Italie: le succès des antisystème révèle une fracture nord-sud

Rome – Le succès des partis antisystème aux législatives dimanche en Italie met aussi à jour la profonde fracture entre le nord, où s’est exprimée l’inquiétude face à la pression migratoire, et un sud en retard économique, qui se sent délaissé par les partis traditionnels.

Les observateurs s’interrogeaient lundi sur les raisons qui ont poussé les Italiens à voter aussi largement pour le Mouvement 5 Etoiles (M5S), antisystème, et la Ligue, europhobe et anti-immigration, alors que les indicateurs économiques du pays sont au vert, avec une croissance en hausse et un chômage en recul.

« Dans le sud, le vote 5 Etoiles exprime la protestation d’une partie du pays qui se sent négligée alors que la reprise ne concerne que le nord du pays », explique le politologue Roberto D’Alimonte.

De même, le ressentiment à l’égard de la « caste » politique au pouvoir, soupçonnée de tous les maux, à commencer par celui de la corruption, n’a jamais cessé de croître.
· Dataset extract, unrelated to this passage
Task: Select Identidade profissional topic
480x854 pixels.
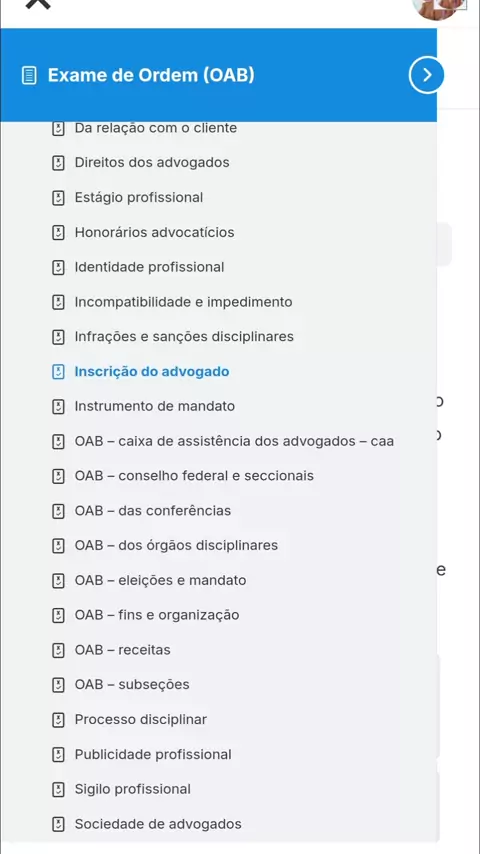Action: click(149, 267)
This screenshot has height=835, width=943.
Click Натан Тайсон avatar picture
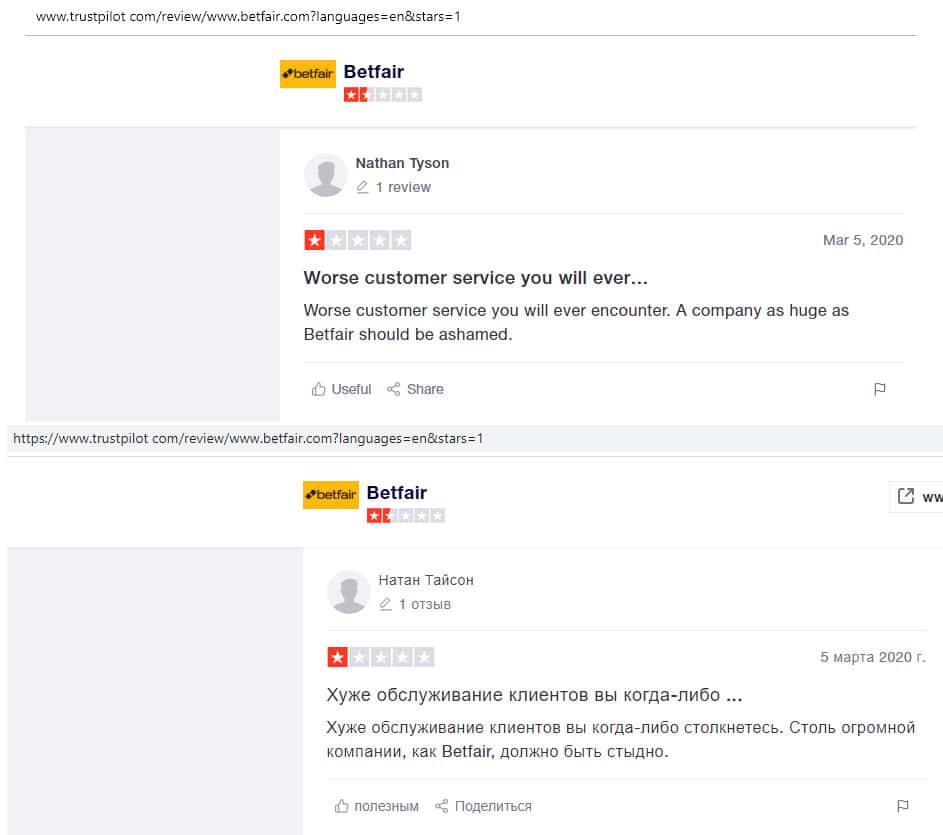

Le phénomène est loin d’être unique en Europe, mais il est particulièrement aigu en Italie, où la politique est souvent jugée impuissante à résoudre les problèmes.

Les 5 Etoiles « n’ont jamais gouverné, si nous avions voté pour les anciens, rien n’aurait changé à coup sûr, au moins maintenant il y a une possibilité de changement, du moins c’est ce que je crois », a ainsi assuré Andrea Leo, interrogé lundi par l’AFP sur le pourquoi de son vote.

Un mécontentement qui s’était déjà manifesté lors du référendum constitutionnel fin 2016, quand le sud avait massivement rejeté la réforme, mais plus encore le gouvernement de centre gauche dirigé à l’époque par Matteo Renzi.

Pour le politologue Giovanni Orsina, « le signal des législatives est clair », alors que l’Italie cherchait à rompre avec la vieille classe politique au pouvoir. « Il est évident que les deux points faibles de cette phase de transition étaient le Parti démocrate (centre gauche, au pouvoir) et Forza Italia, le parti de centre droit de Silvio Berlusconi, qui se sont succédé aux responsabilités pendant des décennies ».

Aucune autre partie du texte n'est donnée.